Composing New Urban Futures with AI

Jamie Littlefield

How Text-to-Image Synthesizers Generate Content

In order to discuss critical approaches to AI, it may be helpful to review the processes text-to-image synthesizers use (See: Ramesh et al., 2021; OpenAI, 2021; Reed et al., 2016). With an eye toward balancing concision with clarity (and an acknowledgment that many details are not included here), this section presents a generalized snapshot of how OpenAI's DALL-E generates synthetic images. While the specifics of these processes differ between applications (programs like Midjourney use GANs or generative adversarial networks while DALL-E does not, for example), many features are similar. As a broad overview, DALL-E generates synthetic images through a 5-stage process:

  1. DALL-E is trained on image/text pairs. DALL-E is trained on an extensive dataset containing pairs of text descriptions and corresponding images. This foundational training allows the model to learn the relationship between textual descriptions and their visual representations. Both the images and the text descriptors are broken into small chunks of meaning called "tokens."
  2. A user inputs a prompt, which is processed as contextualized tokens. After a user submits a textual prompt describing the desired image, DALL-E breaks down the prompt into tokens and contextualizes these tokens. This means it derives a dense representation for each token that understands not only its standalone meaning but also its significance in relation to the entire prompt description. DALL-E analyzes those tokens based on its past exposure to the tokenized pairs of images and text within the training data.
  3. DALL-E sequentially generates a synthetic image. With the contextually enriched textual representation as a foundation, DALL-E begins the image generation process. This is not done in one attempt; rather, it is a sequential process, similar to how ChatGPT generates text. DALL-E predicts parts of the image, often patches, in a sequence, ensuring that the evolving visual content aligns with the input description's intent. The initial output becomes input as the image completes.
  4. DALL-E refines the synthetic image. After the initial synthesis, DALL-E leverages techniques like temperature sampling to refine and diversify the generated image. By adjusting the "temperature" or randomness parameter, DALL-E can produce a spectrum of outputs for a single prompt. This variability ensures that the user can select the most contextually relevant and visually cohesive image from the generated set of image options.
  5. The synthetic image (eventually) becomes a part of a new data training set. Although companies have been reluctant to provide details of what output becomes input for AI systems, it is widely expected that a large number of synthetic images will become a part of future training data. This might happen from formal processes to directly capture and include AI output or through the publication of synthetic images on webpages that are later scraped to form new datasets.

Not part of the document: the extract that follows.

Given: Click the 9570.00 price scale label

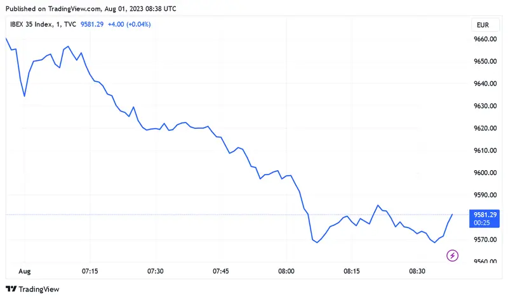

As an introduction to this process, students may find it helpful to think of text-to-image data training sets as old photo albums in which every picture is accompanied by a caption. As it studies this album, DALL-E learns to create its own pictures when given new captions. By breaking down these captions into smaller pieces (like individual words), DALL-E generates new images by remixing visual and textual meanings from past data.